At The Ringer, journalist Katie Baker was kind enough to describe the tussle as “Beavis and Butthead-like redditors chuckling over the numbers 420 and 69 against a $13 billion hedge fund on the brink of total collapse”. Whilst in the New York Times, Matthew Goldstein explained that “inspired in part by Mr Gill’s cheerleading, thousands of small investors push stock in GameStop to as high as $483”. There was almost no mention of the short sellers or the theories and DD (due diligence) that redditors were spreading and researching in their thousands.
There were figures who recognised that this hive mind that had been created online might actually be as powerful (or at least as smart) as the hedge funds that they were taking on.
For example, George Calhoun of Forbes.com wrote a fantastic piece entitled, “GameStop/GameStonk Has Nothing To Do With The Madness Of Crowds”. People believe that this is irrational and stupid gambling, Calhoun explains that “Observers are misled by the fact that the market is obviously not ‘rational’ in the financial theoretic sense of the term”.
“The GME event is in fact the result of a process that is hyper-rational. It is based on highly accurate calculations of specific outcomes which posses a much higher degree of certainty than is the case for normal investment decisions. There is no ‘madness of crowds’ here. It is a premeditated, predatory take-down of a cornered and defenseless counterpart”.
The cornered and defenceless counterpart in this case just happens to be a handful of reckless hedge funds, not a harmless animal.
What Is The GameStop Movement About?
At some point this became more than a chance to get rich quick, it became something more. It was some people’s ticket out of backwoods nowhere, out of poverty, away from the paycheque to paycheque lifestyle that has become all too familiar for many in the 21st century and only been exacerbated by covid and the lockdowns. As a millennial, it was a safety net (or potentially a way to pay off the crippling student debt we were told we needed) after 10 years of lost wage growth and record highs of the housing market.
Some people ventured into economics, proposing that we use our newfound wealth to help shape the world in a positive way, investing in renewable energy, decentralised finance, crypto-currency, and anything we believed would make the future a better place.

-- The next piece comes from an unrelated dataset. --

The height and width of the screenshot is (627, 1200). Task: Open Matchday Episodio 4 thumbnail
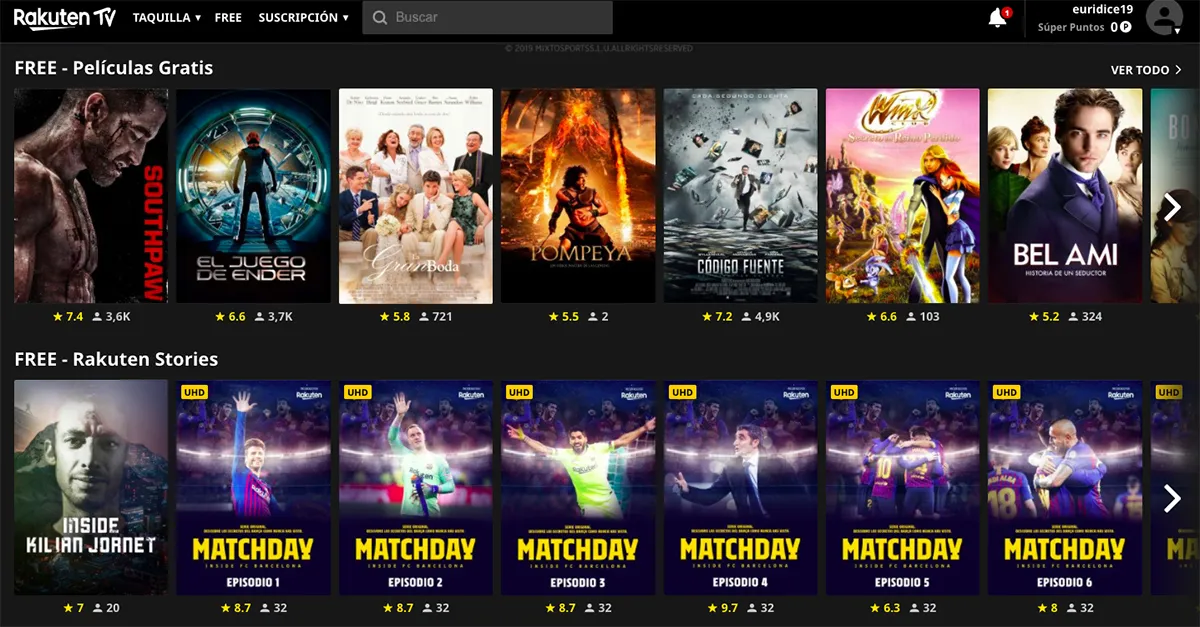click(x=740, y=487)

This was about so much more than getting rich quick; that was simply a cherry on top. For many apes this was simply about the possibility to stick it to the hedgefunds and had transformed into a way to remake the world in a better image. The redditors that I encountered genuinely thought about more than greed and themselves – it’s a beautiful thing to see really. Confronted with the possibility that they may have more money in their bank account than ever before, they consider what they can do to use their new found prosperity to become a force for good in the world. Anyone who says this generation is doomed isn’t paying attention.
For many it became a positive community to be a part of during a difficult time. We’ve all felt more isolated and lonely during the past year and the warmth and camaraderie of the GameStop community has been a rare ray of light in the darkness of a pandemic. I’ve seen more positive comments and encouragement on reddit discussing GME than I have across all of social media in the last year.
The media couldn’t be more wrong. This is not about memes and childish wasting of our money. It’s a chance to expose the frauds of modern financial markets, it’s about screwing the hedge funds that were a part of bankrupting the world in 2008, it’s about people coming together to find hope in a dark time, it’s about the evolution of the internet hive mind and its challenge to the status quo. Sure the memes are wonderful, but this is about so much more.